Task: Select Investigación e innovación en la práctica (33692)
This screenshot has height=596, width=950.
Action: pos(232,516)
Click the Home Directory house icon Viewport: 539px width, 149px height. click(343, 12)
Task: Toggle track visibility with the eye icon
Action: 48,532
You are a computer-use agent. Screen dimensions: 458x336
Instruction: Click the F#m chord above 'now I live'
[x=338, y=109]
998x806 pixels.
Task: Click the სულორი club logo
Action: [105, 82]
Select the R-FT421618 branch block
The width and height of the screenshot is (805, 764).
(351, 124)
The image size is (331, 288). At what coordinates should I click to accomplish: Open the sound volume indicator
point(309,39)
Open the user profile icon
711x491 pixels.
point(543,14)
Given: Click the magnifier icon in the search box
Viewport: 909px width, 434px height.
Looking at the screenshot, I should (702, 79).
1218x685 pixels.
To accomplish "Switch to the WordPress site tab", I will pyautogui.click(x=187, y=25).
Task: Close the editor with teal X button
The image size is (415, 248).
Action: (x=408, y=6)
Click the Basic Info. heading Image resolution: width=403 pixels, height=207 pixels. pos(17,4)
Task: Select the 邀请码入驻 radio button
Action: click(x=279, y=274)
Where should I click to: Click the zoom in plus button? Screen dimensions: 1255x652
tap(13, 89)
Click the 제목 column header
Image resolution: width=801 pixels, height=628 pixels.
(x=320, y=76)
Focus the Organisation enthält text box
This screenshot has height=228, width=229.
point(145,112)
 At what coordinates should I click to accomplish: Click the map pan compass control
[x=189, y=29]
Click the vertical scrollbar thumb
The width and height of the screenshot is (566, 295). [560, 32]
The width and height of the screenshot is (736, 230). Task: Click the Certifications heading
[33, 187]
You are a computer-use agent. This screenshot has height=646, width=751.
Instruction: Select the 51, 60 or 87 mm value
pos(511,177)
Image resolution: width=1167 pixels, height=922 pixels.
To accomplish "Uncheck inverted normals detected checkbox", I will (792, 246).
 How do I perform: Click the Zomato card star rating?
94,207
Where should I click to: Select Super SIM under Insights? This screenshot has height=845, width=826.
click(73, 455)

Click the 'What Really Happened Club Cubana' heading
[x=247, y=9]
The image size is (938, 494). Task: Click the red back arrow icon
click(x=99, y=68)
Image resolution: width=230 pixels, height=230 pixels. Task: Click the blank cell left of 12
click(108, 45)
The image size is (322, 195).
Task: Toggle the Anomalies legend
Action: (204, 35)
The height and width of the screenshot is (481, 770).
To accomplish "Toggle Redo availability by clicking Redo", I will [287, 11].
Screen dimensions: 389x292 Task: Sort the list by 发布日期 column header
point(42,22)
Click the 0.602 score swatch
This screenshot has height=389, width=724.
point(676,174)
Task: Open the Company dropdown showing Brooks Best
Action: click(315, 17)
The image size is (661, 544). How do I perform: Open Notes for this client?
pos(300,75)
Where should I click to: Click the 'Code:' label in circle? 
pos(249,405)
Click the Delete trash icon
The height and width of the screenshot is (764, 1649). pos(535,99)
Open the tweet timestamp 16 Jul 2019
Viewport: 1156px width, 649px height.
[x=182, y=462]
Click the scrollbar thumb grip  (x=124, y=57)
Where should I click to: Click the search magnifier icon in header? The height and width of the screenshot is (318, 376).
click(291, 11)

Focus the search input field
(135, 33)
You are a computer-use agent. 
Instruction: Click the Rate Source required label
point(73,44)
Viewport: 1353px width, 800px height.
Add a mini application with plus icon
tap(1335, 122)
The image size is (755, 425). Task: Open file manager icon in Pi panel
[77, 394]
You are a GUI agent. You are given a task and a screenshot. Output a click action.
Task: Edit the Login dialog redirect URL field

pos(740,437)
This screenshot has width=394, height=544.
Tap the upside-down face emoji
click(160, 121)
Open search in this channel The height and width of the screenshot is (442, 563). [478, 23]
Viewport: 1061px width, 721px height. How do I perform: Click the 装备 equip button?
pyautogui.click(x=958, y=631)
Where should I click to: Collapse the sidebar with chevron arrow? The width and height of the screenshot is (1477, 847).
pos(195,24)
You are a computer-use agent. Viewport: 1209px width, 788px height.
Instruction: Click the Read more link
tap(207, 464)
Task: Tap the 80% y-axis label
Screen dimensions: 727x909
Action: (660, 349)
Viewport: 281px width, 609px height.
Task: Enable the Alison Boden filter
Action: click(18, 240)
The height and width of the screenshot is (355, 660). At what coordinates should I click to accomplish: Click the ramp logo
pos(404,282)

* Problem to solve *
Starting with the line that contains "Where should I click to: Collapse", copy each line through the end of the data exactly, and leave out all earlier lines.

* Answer to this problem *
Where should I click to: Collapse the sidebar with chevron arrow? The width and height of the screenshot is (1477, 847).
pos(195,24)
You are a computer-use agent. Viewport: 1209px width, 788px height.
Instruction: Click the Read more link
tap(207, 464)
Task: Tap the 80% y-axis label
Screen dimensions: 727x909
Action: (660, 349)
Viewport: 281px width, 609px height.
Task: Enable the Alison Boden filter
Action: click(18, 240)
The height and width of the screenshot is (355, 660). At what coordinates should I click to accomplish: Click the ramp logo
pos(404,282)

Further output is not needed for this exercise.